> **DIRECTIONS**
Below are some records. Write out the line that contains "You are a computer-use" and all lines after it, exactly, but not the pictures.

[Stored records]

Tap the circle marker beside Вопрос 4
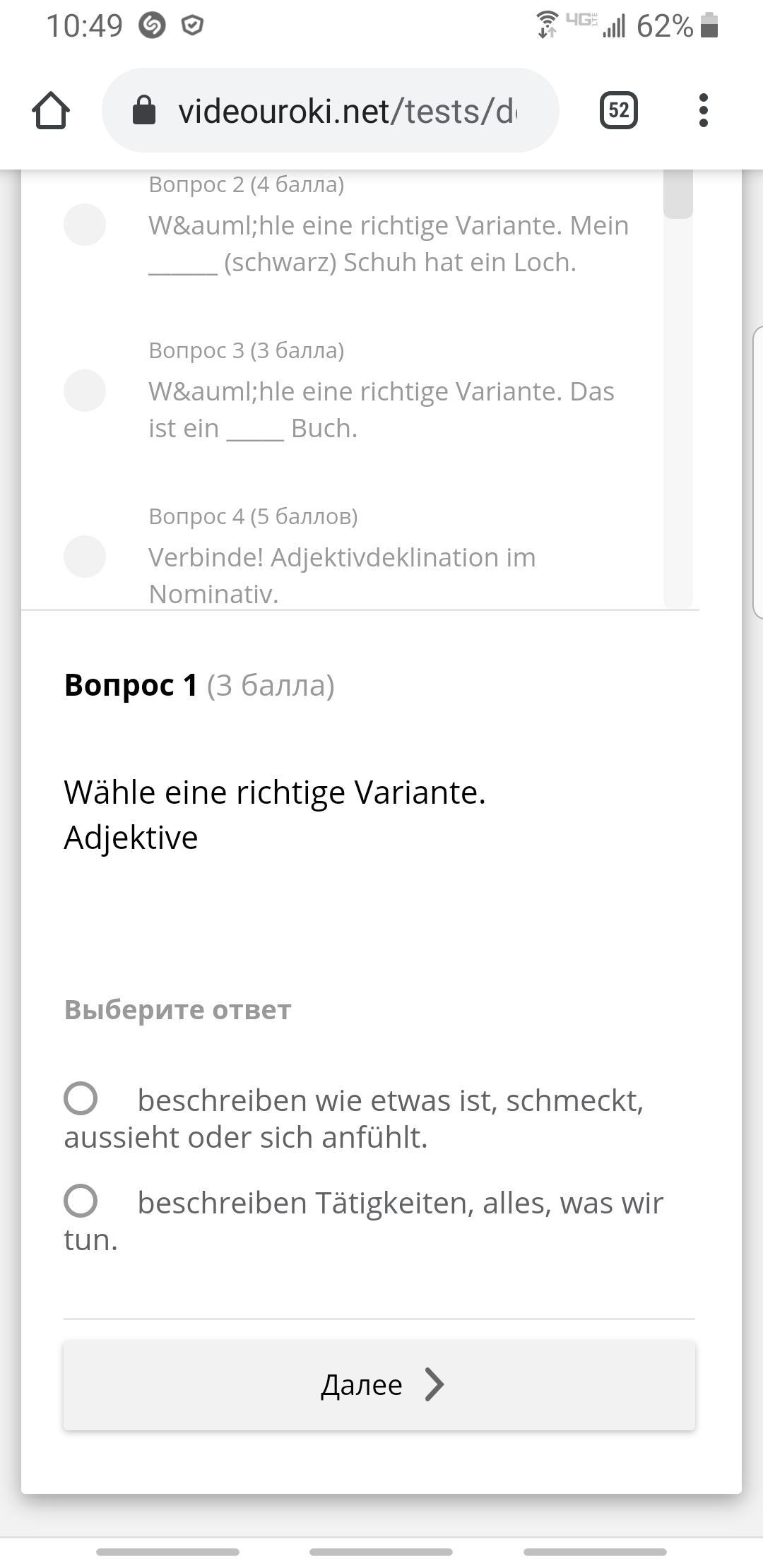 point(85,557)
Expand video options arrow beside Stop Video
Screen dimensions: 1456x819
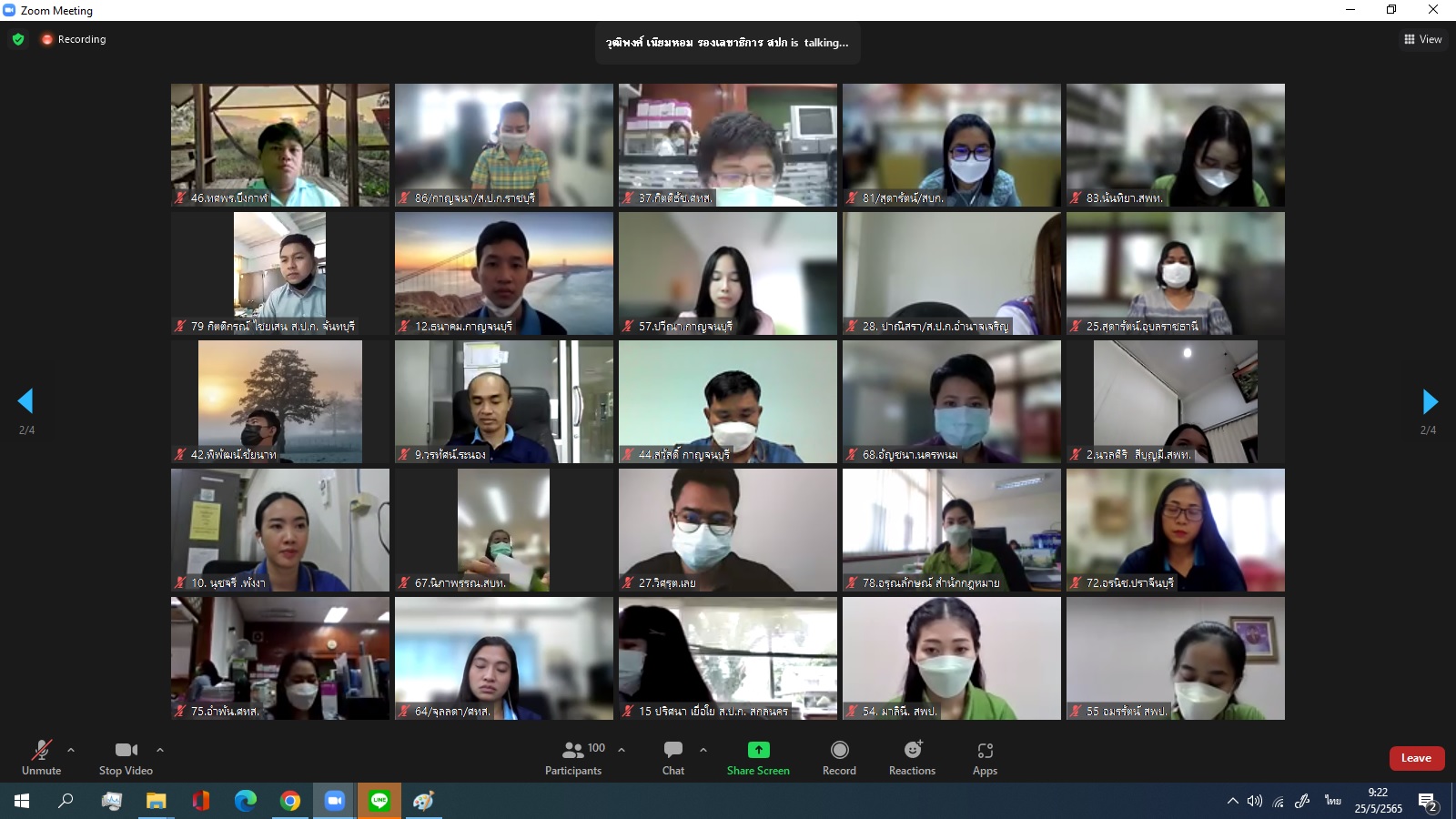[x=160, y=750]
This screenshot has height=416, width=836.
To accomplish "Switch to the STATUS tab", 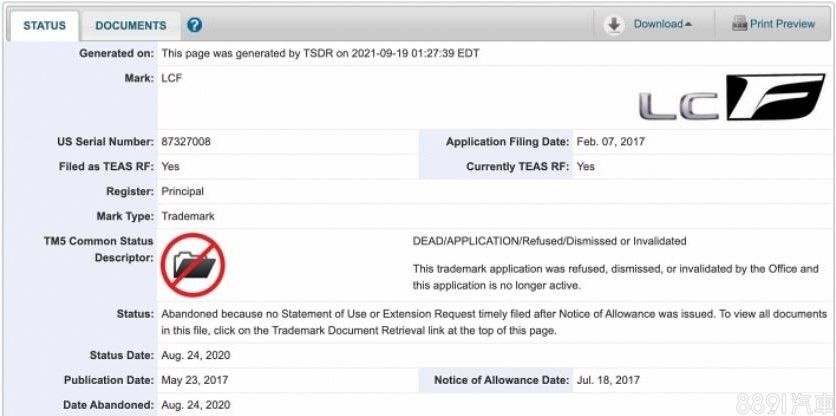I will click(44, 25).
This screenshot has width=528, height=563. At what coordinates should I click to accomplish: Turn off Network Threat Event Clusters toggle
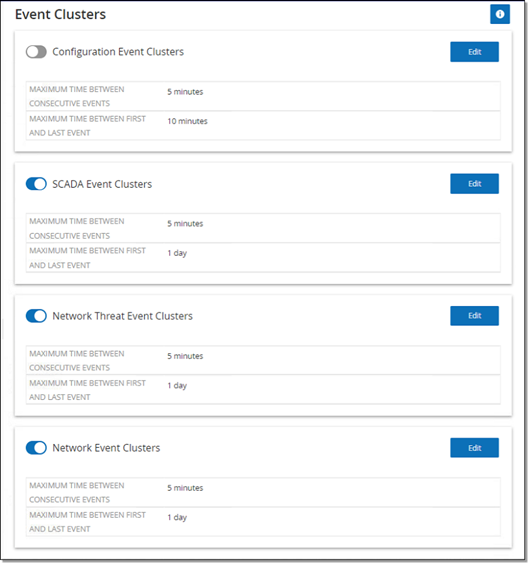pyautogui.click(x=36, y=316)
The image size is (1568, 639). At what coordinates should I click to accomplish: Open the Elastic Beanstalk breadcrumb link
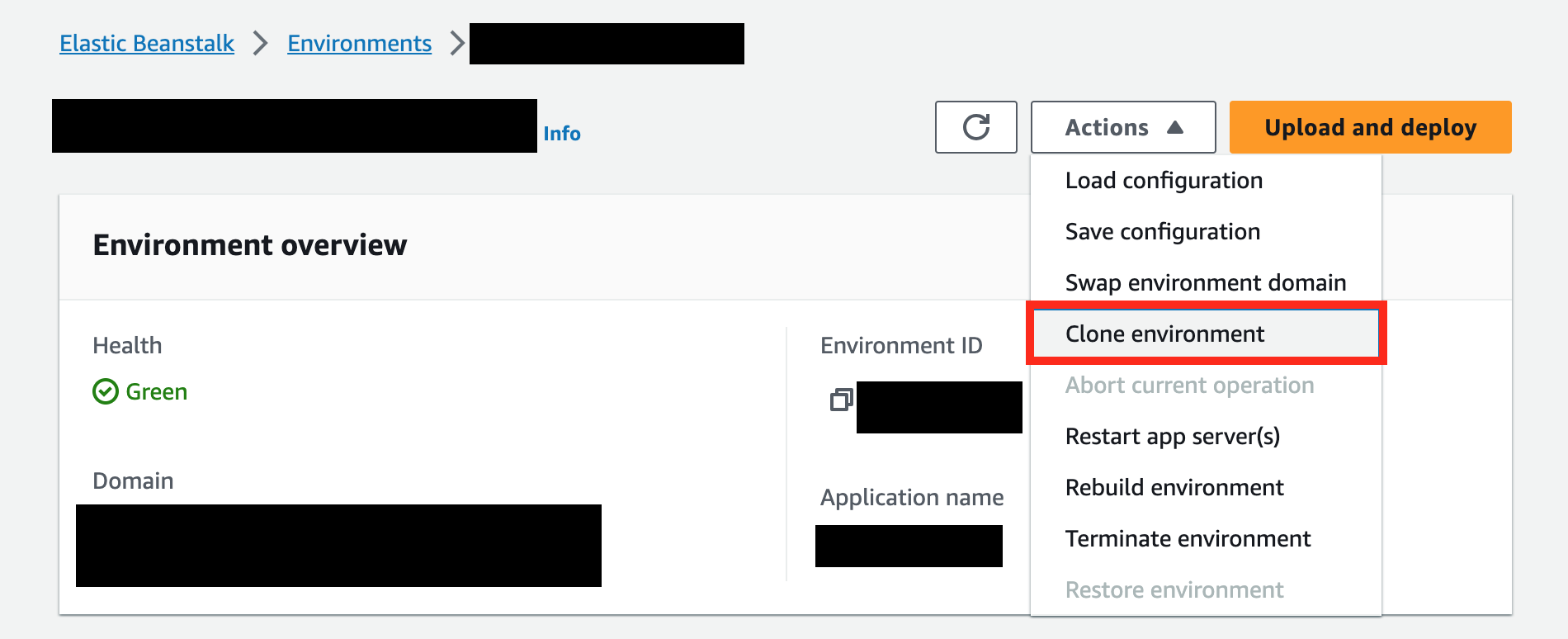(x=147, y=44)
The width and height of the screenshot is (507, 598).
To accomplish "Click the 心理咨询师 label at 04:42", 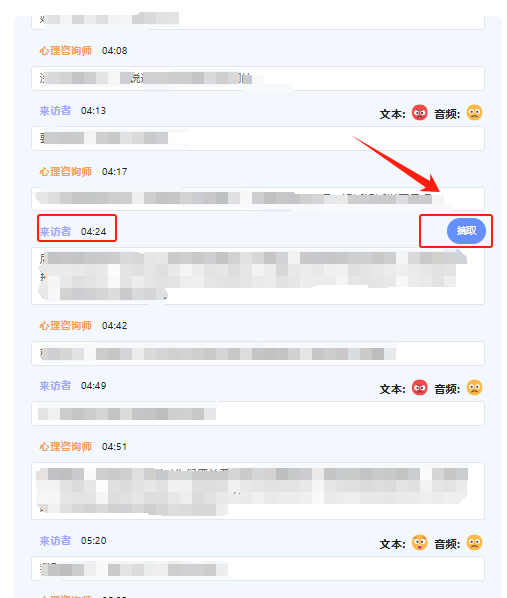I will click(x=66, y=325).
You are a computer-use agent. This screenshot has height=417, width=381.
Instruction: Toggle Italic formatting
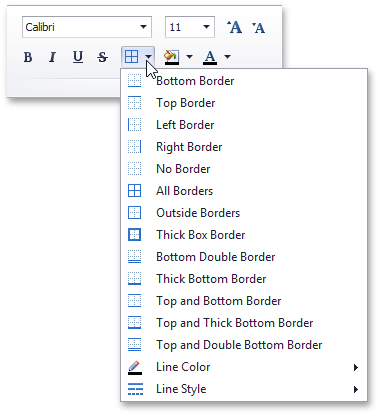click(52, 57)
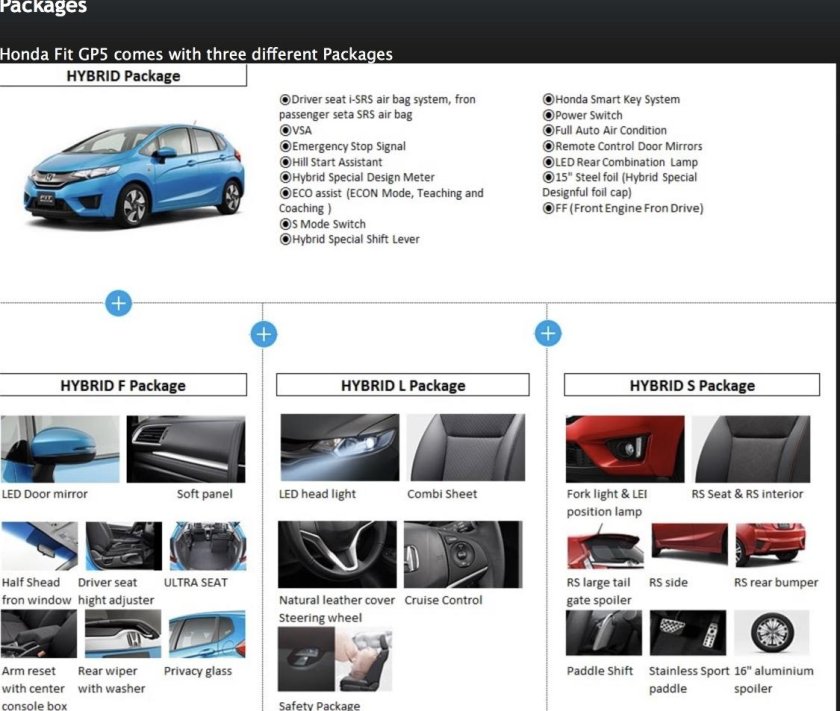The width and height of the screenshot is (840, 711).
Task: Expand details under the HYBRID Package with plus button
Action: tap(117, 303)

> **ANSWER SECTION**
You are a computer-use agent. This screenshot has height=417, width=381.
Instruction: Toggle Italic formatting
click(52, 57)
The width and height of the screenshot is (840, 711).
Task: Expand details under the HYBRID Package with plus button
Action: tap(117, 303)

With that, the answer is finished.